Quindi mi sono volutamente staccato da questa ottusa teoria volendo immaginarmi un regista intelligente ben conscio di stravolgere la fiaba originale, anzi mettendosi in gioco e in cattiva luce, proprio riferendosi ad essa per darne una versione più umana. Infatti poteva inventarsi un racconto tipo Avatar e nessuno avrebbe replicato. Ma perché stravolgere la fiaba da cui prende spunto?
Bruno Bettelheim, nella sua opera “Psicanalisi dei racconti di fate”, vede nella trama di questa fiaba un percorso iniziatico, un tentativo di preparare i bambini e le bambine ai cambiamenti che arriveranno… per me era una scusa per giustificare le crudeli fiabe di un “tempo che fu” e non voler accettare il fatto che bisogna staccarsi da un passato di “guerrafondai” sino ad arrivare per l’appunto ad un’altra e più pacifica visione del mondo, come ha tentato di fare Robert Stromberg in questa sua rivisitazione personale dell’immortale fiaba, ben conscio di scatenare la critica!
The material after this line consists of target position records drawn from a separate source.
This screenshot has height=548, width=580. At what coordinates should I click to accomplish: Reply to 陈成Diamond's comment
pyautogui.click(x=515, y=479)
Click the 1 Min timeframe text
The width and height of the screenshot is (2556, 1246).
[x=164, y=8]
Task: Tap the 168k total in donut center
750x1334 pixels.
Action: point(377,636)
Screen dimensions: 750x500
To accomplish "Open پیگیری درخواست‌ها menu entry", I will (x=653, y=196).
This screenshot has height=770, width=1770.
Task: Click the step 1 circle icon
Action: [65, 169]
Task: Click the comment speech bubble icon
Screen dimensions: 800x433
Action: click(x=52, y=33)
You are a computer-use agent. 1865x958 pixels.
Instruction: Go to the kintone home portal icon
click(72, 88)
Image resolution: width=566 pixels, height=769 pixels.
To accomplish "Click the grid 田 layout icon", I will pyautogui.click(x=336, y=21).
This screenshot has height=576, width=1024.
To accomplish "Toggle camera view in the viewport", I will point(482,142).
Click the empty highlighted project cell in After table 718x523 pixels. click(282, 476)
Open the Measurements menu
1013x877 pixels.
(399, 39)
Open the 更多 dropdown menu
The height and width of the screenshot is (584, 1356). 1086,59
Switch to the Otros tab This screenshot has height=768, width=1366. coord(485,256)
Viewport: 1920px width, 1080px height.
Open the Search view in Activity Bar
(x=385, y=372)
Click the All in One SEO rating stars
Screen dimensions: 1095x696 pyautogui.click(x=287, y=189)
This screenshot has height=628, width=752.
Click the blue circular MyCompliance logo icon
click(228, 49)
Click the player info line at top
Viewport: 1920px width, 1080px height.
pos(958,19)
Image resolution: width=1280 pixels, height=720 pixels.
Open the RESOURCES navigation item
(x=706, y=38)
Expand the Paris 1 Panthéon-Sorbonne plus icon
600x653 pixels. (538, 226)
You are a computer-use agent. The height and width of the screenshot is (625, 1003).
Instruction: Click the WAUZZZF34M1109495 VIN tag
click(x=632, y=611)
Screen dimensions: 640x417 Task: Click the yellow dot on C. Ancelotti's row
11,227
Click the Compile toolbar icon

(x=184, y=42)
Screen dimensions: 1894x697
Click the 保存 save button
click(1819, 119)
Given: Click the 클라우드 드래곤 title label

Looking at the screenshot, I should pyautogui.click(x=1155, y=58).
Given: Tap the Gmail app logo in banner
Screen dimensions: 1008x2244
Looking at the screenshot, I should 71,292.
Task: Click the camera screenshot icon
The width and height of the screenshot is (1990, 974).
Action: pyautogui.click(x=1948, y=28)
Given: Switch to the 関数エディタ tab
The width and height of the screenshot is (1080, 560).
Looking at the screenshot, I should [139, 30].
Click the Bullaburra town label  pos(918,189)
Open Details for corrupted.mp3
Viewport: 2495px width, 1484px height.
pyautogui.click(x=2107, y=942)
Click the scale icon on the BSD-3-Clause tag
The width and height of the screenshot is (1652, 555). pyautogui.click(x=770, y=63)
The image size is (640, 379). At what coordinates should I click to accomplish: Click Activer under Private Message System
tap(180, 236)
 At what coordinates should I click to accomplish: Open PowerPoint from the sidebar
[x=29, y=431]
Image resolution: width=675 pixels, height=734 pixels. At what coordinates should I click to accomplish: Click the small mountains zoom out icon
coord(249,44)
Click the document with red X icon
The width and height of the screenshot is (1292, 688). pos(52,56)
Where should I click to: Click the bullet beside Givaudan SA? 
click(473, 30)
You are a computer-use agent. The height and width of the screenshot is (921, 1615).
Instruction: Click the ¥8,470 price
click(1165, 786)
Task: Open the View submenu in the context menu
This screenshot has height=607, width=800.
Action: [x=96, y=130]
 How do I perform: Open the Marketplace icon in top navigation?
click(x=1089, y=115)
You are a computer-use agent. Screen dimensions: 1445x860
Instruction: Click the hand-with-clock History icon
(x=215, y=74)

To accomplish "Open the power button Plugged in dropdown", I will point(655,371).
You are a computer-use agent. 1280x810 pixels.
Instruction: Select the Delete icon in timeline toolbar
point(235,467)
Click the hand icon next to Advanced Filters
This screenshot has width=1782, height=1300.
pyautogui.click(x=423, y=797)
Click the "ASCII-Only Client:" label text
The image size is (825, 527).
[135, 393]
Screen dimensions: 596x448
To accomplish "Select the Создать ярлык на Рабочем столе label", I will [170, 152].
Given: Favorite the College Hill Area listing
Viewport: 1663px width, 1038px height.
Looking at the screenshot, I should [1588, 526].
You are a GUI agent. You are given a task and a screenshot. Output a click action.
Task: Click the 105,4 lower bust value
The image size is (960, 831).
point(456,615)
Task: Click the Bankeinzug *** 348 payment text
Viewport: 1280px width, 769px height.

Mica è scemo con l’equipe che ha a fianco! Non ha sempre tentato di fare la stessa cosa Steven Allan Spielberg, sfatando la teoria che gli alieni scenderanno solo e sempre sulla terra per combatterci? Nel suo capolavoro: “Incontri ravvicinati del terzo tipo” ha lanciato un messaggio di pace che non sappiamo o vogliamo cogliere neppure ora, come per i vecchi film sugli indiani d’America che dovevano essere per forza i cattivi da sterminare, e che invece registi più moderni e intelligenti hanno mostrato il vero volto di questo popolo decimato e bistratto come in ogni guerra per il “dio denaro e il dio potere”. Vediamo anche questo film sotto quest’ottica e forse riuscirete a pensarla come me.